Digamos que las emociones políticas más poderosas pueden agruparse bajo el signo de la ilusión, pues todas ellas nos ciegan en buena medida a las consecuencias de nuestras decisiones. Quizás esto sea especialmente cierto en el caso de esa ansiedad en la que Marcus deposita tantas esperanzas democratizadoras. Si ese avaro cognitivo que es el votante se encuentra repentinamente compelido a evaluar nueva información y ponderar nuevas ofertas políticas, esa información no se integrará en un stock de conocimiento preexistente demasiado amplio; quien apenas nada sabía sólo pasa a saber algo que quizá no puede evaluar de forma competente. Por lo tanto, podemos concluir que el ciudadano ansioso será más volátil en lugar de más reflexivo; también, claro, más fácil de manipular. Porque Marcus e Iglesias piensan en el tránsito de la ansiedad a las buenas decisiones, pero, ¿qué hay del auge de los partidos xenófobos, populistas y nacionalistas? Tampoco parece demasiado sofisticado adherirse a la creencia de que uno pertenece al pueblo virtuoso que debe levantarse contra la elite corrupta. Ahí tenemos, para ilustrar esta sospecha, al swing voter histérico que parece poblar la democracia española: aquel que otorga y retira su apoyo a velocidad de vértigo a unos y a otros, hasta encontrar aquel que solucione los problemas por arte de magia.

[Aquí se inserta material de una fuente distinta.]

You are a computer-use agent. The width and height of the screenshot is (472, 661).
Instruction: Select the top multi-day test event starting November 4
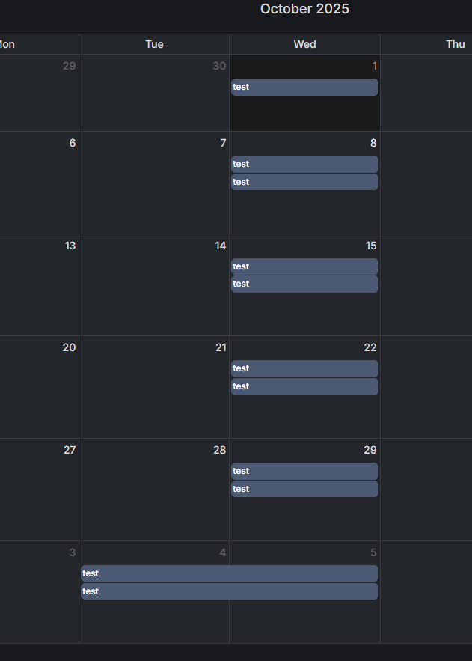[229, 573]

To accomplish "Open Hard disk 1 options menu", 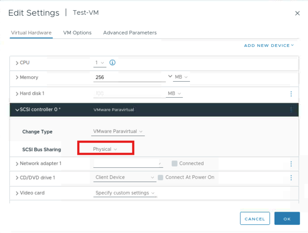I will (291, 94).
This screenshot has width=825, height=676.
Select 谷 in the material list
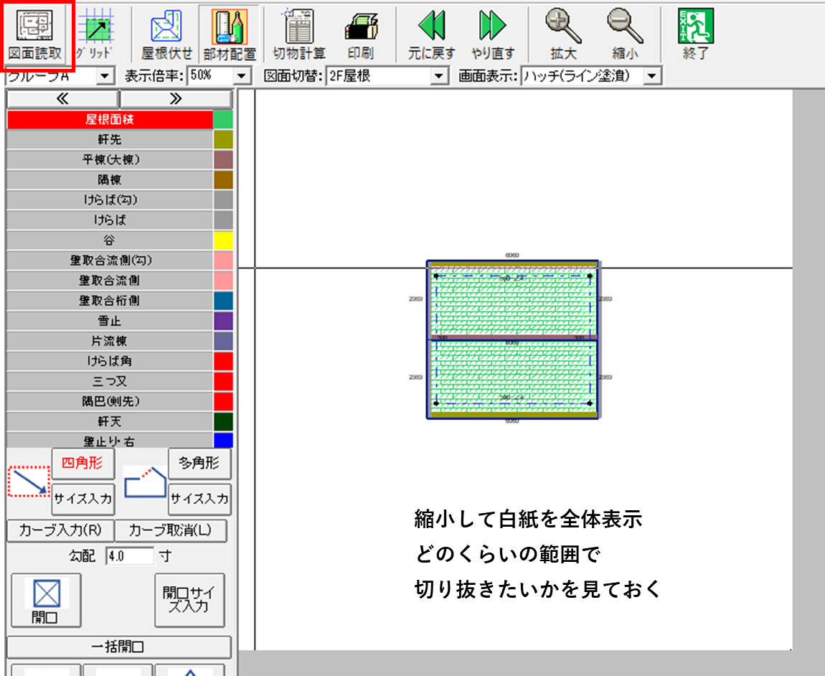(x=110, y=240)
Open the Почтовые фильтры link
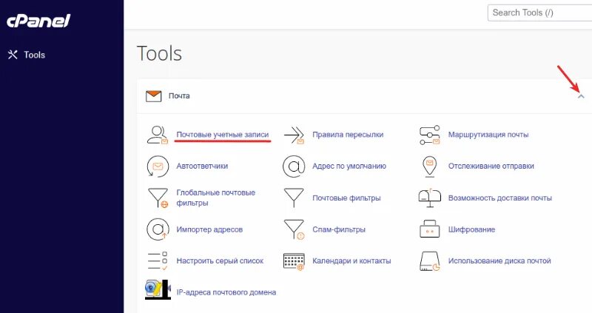 [x=346, y=198]
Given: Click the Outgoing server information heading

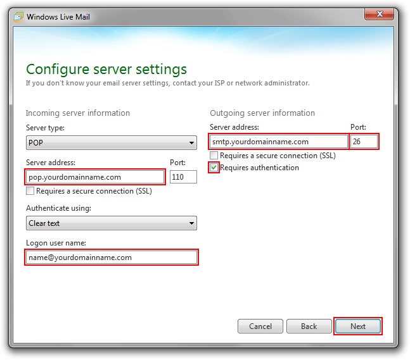Looking at the screenshot, I should click(262, 113).
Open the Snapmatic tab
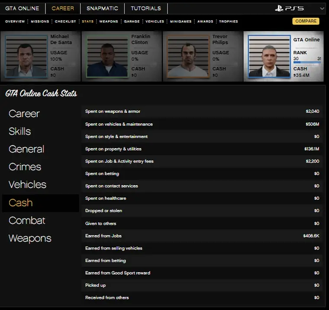The width and height of the screenshot is (329, 310). click(x=102, y=8)
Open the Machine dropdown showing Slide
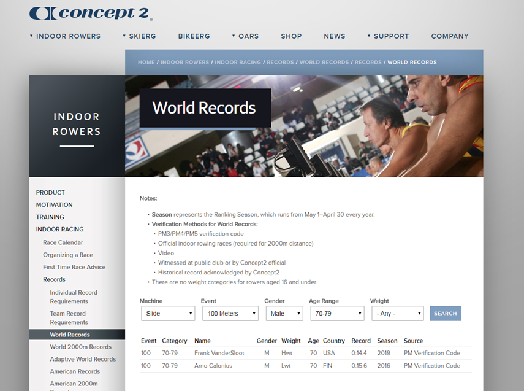This screenshot has height=391, width=524. pyautogui.click(x=168, y=314)
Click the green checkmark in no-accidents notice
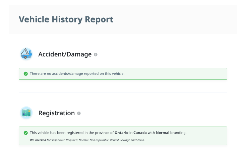 point(25,74)
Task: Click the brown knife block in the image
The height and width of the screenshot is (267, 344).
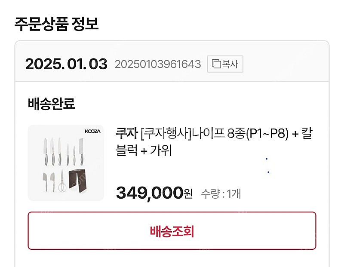Action: [x=77, y=181]
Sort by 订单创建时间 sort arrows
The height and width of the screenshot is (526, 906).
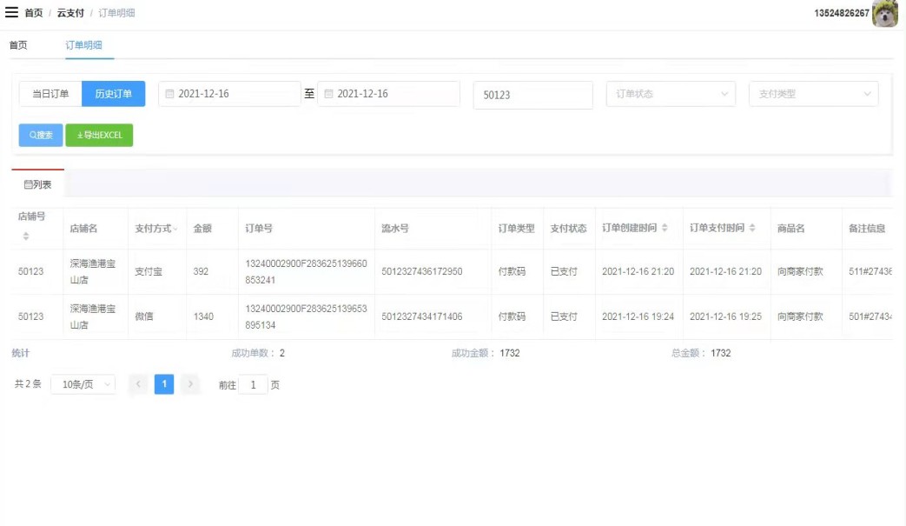click(x=665, y=228)
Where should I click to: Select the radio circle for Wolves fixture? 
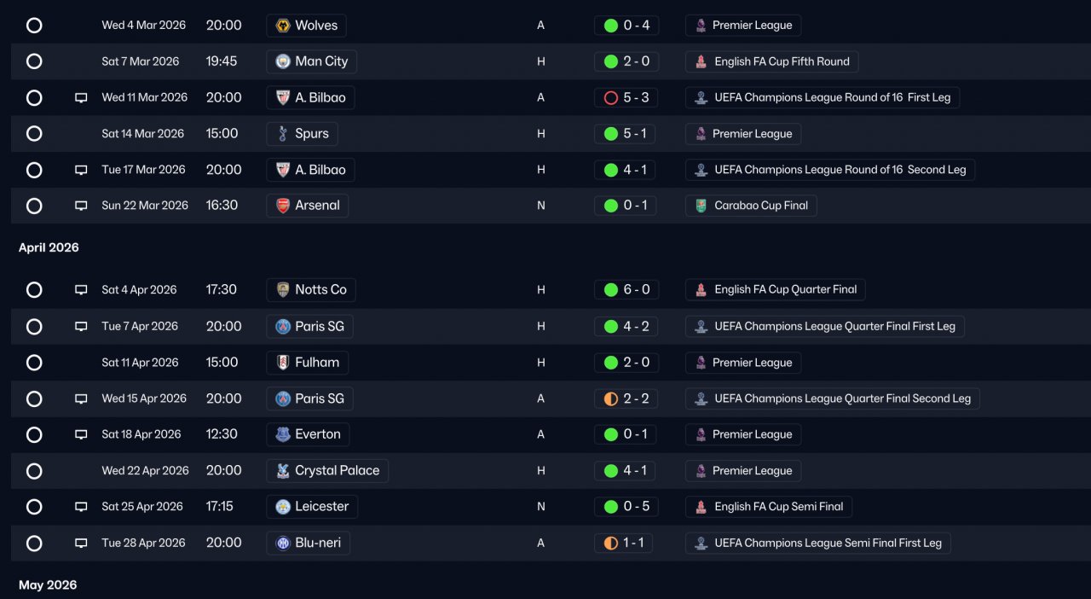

En términos de estrategia política, en cualquier caso, parece que el dilema entre asustar y seducir será resuelto por los propios acontecimientos externos. Si la percepción de crisis termina por desvanecerse, o es reemplazada por un tipo de crisis que perjudique a Podemos en lugar de beneficiarlo (por ejemplo, la territorial), no les quedará más remedio que seducir en vez de asustar. Irónicamente, la recuperación de la economía también puede verse como una novedad que produce un desajuste cognitivo; en este caso, conduciendo de la ansiedad a una relativa tranquilidad. Está, pues, por ver la medida en que Iglesias podrá mantener viva la sensación de crisis en un número de votantes suficiente para auparlo al poder. Su discurso en la fallida sesión de investidura de Mariano Rajoy muestra la dificultad de lograr ese propósito: su tono exaltado, cercano al fraseo de un rapero colérico, parecía –justamente– fuera de tono. Pero podemos pensar lo mismo de Donald Trump si escuchamos uno de sus discursos mientras ojeamos las estadísticas socioeconómicas sobre Estados Unidos: el contraste entre la palabra y la realidad es llamativo. Aun así, millones de norteamericanos están dispuestos a votarle y el resultado de las elecciones de noviembre está lejos de haberse decidido. Y es quizás hayamos pasado, en este y otros casos, del enseñar deleitando al seducir asustando.